(Beginning of GIVEN ENTRIES)

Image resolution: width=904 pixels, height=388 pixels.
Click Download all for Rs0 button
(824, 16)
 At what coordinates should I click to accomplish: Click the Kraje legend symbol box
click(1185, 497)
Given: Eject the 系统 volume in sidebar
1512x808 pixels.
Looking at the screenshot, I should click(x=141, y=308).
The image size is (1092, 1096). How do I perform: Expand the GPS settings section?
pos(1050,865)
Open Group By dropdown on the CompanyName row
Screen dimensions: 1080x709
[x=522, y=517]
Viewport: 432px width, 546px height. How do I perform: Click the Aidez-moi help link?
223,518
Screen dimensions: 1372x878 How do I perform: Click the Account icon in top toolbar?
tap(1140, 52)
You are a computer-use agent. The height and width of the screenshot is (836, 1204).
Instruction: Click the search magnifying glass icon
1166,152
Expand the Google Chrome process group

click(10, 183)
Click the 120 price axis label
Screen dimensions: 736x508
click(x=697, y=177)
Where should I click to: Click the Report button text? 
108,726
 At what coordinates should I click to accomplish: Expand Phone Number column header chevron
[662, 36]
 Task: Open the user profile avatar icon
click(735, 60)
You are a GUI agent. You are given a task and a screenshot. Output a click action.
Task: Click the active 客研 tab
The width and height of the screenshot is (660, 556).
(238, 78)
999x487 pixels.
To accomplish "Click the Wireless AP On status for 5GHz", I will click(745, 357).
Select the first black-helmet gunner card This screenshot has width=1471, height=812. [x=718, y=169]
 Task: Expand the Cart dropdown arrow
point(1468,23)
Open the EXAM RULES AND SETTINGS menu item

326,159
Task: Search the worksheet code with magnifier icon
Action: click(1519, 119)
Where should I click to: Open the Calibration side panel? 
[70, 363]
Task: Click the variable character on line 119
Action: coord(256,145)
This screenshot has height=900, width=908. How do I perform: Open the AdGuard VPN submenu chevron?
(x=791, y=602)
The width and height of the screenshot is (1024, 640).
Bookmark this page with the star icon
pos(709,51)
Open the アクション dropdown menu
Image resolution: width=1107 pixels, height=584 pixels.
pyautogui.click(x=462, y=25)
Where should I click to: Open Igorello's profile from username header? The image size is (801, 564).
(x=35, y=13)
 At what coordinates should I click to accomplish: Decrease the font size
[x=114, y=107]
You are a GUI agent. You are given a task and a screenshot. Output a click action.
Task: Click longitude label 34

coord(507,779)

(End of GIVEN ENTRIES)

**EXERCISE**
Nothing in the listing above may be altered; transcribe all of it.

**OUTPUT OF THE TASK**
Image resolution: width=904 pixels, height=388 pixels.
Click Download all for Rs0 button
(824, 16)
 At what coordinates should I click to accomplish: Click the Kraje legend symbol box
click(1185, 497)
Given: Eject the 系统 volume in sidebar
1512x808 pixels.
Looking at the screenshot, I should click(x=141, y=308).
The image size is (1092, 1096). How do I perform: Expand the GPS settings section?
pos(1050,865)
Open Group By dropdown on the CompanyName row
Screen dimensions: 1080x709
[x=522, y=517]
Viewport: 432px width, 546px height. How do I perform: Click the Aidez-moi help link?
223,518
Screen dimensions: 1372x878 How do I perform: Click the Account icon in top toolbar?
tap(1140, 52)
You are a computer-use agent. The height and width of the screenshot is (836, 1204).
Instruction: Click the search magnifying glass icon
1166,152
Expand the Google Chrome process group

click(10, 183)
Click the 120 price axis label
Screen dimensions: 736x508
click(x=697, y=177)
Where should I click to: Click the Report button text? 
108,726
 At what coordinates should I click to accomplish: Expand Phone Number column header chevron
[662, 36]
 Task: Open the user profile avatar icon
click(735, 60)
You are a GUI agent. You are given a task and a screenshot. Output a click action.
Task: Click the active 客研 tab
The width and height of the screenshot is (660, 556).
(238, 78)
999x487 pixels.
To accomplish "Click the Wireless AP On status for 5GHz", I will click(745, 357).
Select the first black-helmet gunner card This screenshot has width=1471, height=812. [x=718, y=169]
 Task: Expand the Cart dropdown arrow
point(1468,23)
Open the EXAM RULES AND SETTINGS menu item

326,159
Task: Search the worksheet code with magnifier icon
Action: click(1519, 119)
Where should I click to: Open the Calibration side panel? 
[70, 363]
Task: Click the variable character on line 119
Action: coord(256,145)
This screenshot has height=900, width=908. How do I perform: Open the AdGuard VPN submenu chevron?
(x=791, y=602)
The width and height of the screenshot is (1024, 640).
Bookmark this page with the star icon
pos(709,51)
Open the アクション dropdown menu
Image resolution: width=1107 pixels, height=584 pixels.
pyautogui.click(x=462, y=25)
Where should I click to: Open Igorello's profile from username header? The image size is (801, 564).
(x=35, y=13)
 At what coordinates should I click to accomplish: Decrease the font size
[x=114, y=107]
You are a GUI agent. You are given a task and a screenshot. Output a click action.
Task: Click longitude label 34

coord(507,779)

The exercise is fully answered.